→ Aufgabe
Nehmen Sie den unten stehenden Bericht über Peters Alltag nach der Diagnose wieder auf und schreiben Sie ihn im Anschluss an den letzten Satz fort.

=== Textauszug ===

Auf dem Weg

Hilfe 2014

Jetzt geht es darum uns die passende Hilfe zu suchen. Hilfe für Peter, Hilfe für mich, Hilfe für die Finanzierung unseres Lebens.

Das erste war ein Termin mit dem Arbeitgeber. Zum Glück hatte die Firma einen Case Manager. Er kam zu uns und hat uns ausserordentlich gut beraten. Ein Glück für uns, mit sehr viel Empathie, hat er uns die nächsten Schritte aufgezeigt. Danke, Arnold Zengaffinen!

Was bedeutet es ab sofort krankgeschrieben zu sein? Es bedeutet, dass Peter während 720 Tagen seinen Lohn zu 80% weiter erhält. Natürlich mit dem entsprechenden Arztzeugnis.

Der nächste Schritt war die Anmeldung bei der Invalidenversicherung. Die IV löst die Krankentaggeldversicherung ab. Viele Formulare habe ich dazu eingereicht, dazu einen ausführlichen Bericht des behandelnden Arztes. Es war absolut kein Problem, mit der schwerwiegenden Diagnose von Peter, eine volle IV Rente zu erhalten. (zwischen 1175 und 2350 Franken.) Dazu kommt ebenfalls eine Rente aus der Pensionskasse von Peter, auch dies nach den 720 Tagen. So wussten wir, dass wenigstens ein Teil des Einkommens in Zukunft gesichert sein würde. Natürlich gibt es Einbussen, es ist kaum möglich auf den ursprünglichen Lohn zu kommen. Trotzdem eine ungeheure Erleichterung!

Peter hat bei all den Gesprächen teilgenommen. Er hat sich aber wenig beteiligt und ich hatte immer das Gefühl es interessiert ihn nicht gross. Er haderte weiter mit seinem Schicksal und sein grösster Frust war, der Verzicht auf das Lenken von Auto und Motorrad. Ach, ich konnte Peter so gut verstehen! So oft haben wir am Tisch diskutiert, erklärt, versucht passende Argumente hervorzuzaubern. Er konnte es nicht begreifen.

Ich selber war hin und her gerissen. Auf der einen Seite der Frust von Peter, auf der anderen Seite, war ich insgeheim froh. Froh, dass von offizieller Seite ein Entscheid gefällt wurde. Unvorstellbar, wenn Peter einen Unfall verursacht hätte.

Der Alltag

Seinen Alltag haben wir gemeinsam geplant. Wichtig war eine geregelte Struktur, dass hiess am Morgen nicht ausschlafen, sondern aufstehen, frühstücken und den Tag planen. Musste ich arbeiten, habe ich ihm das Mittagessen so vorbereitet, dass er es nur noch aufwärmen, oder in den Ofen schieben konnte. Wir haben zusammen ganz viel Holz, Schrauben und Nägel gekauft. Peter der Handwerker, hat unzählige Vogelhäuschen, Bienenhotels und praktische Kistchen gezimmert. Ich hatte das Gefühl, dass ihm das Werken sehr gut bekommen ist. Kreativ sein und am Abend sehen, ich habe etwas geschafft!

=== Inhalt des Datensatzes ===

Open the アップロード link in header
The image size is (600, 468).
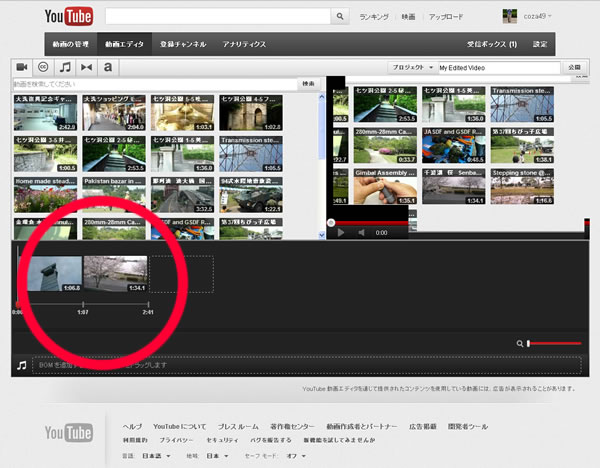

===

→ Musterlösung
Ganz wichtig für Peter waren seine täglichen Spaziergänge auf den Bantiger. Immer schon hat er sich gerne bewegt und hat Touren unternommen. Er hat sich jeden Nachmittag bei Sonnenschein und bei Regenwetter auf den Weg gemacht. Steil hinauf und zu guter Letzt auch noch die Treppen, (154 Stufen) auf die Plattform, des Aussichtturms. Bewegung und frische Luft, das war perfekt.

Am Anfang hatten wir alle zwei Wochen Gespräche mit dem Oberarzt der UPD. Immer ging es darum wie sich Peter fühlt, ob er traurig, niedergeschlagen, oder gar depressive Anzeichen zeigt. Dies war im Grossen und Ganzen nicht der Fall. Eher eine unterschwellige Wut auf die Situation, die Ärzte und manchmal auch auf mich. Auch für mich waren die Gespräche wichtig, denn auch ich konnte von meinen Gefühlen erzählen. Diese Sitzungen stärkten mich und halfen mir durch die Zeit.

was stärkt mich noch?

Wenn mir etwas Neues begegnet, dass ich nicht kenne, will ich möglichst viel darüber wissen. Ich habe das Internet durchforstet, nach Berichten, Erfahrungen und nach Ratgebern über das Thema Demenz. Nach und nach habe ich mir sehr viel Wissen angeeignet. Es war nicht immer leichte Kost!

Trotzdem es reichte nicht, mir fehlte der persönliche Austausch. So habe ich mich bei der Alzheimervereinigung Bern gemeldet. Freundlich wurde ich empfangen und beraten. Die Selbsthilfegruppe für Angehörige wurde mir wärmstens ans Herz gelegt. Dieses Angebot habe ich sofort angenommen.

Ich habe auch versucht meinen Alltag normal aufrecht zu erhalten. Mich mit Kolleginnen zu treffen, zu joggen, oder einen Kurs zu besuchen.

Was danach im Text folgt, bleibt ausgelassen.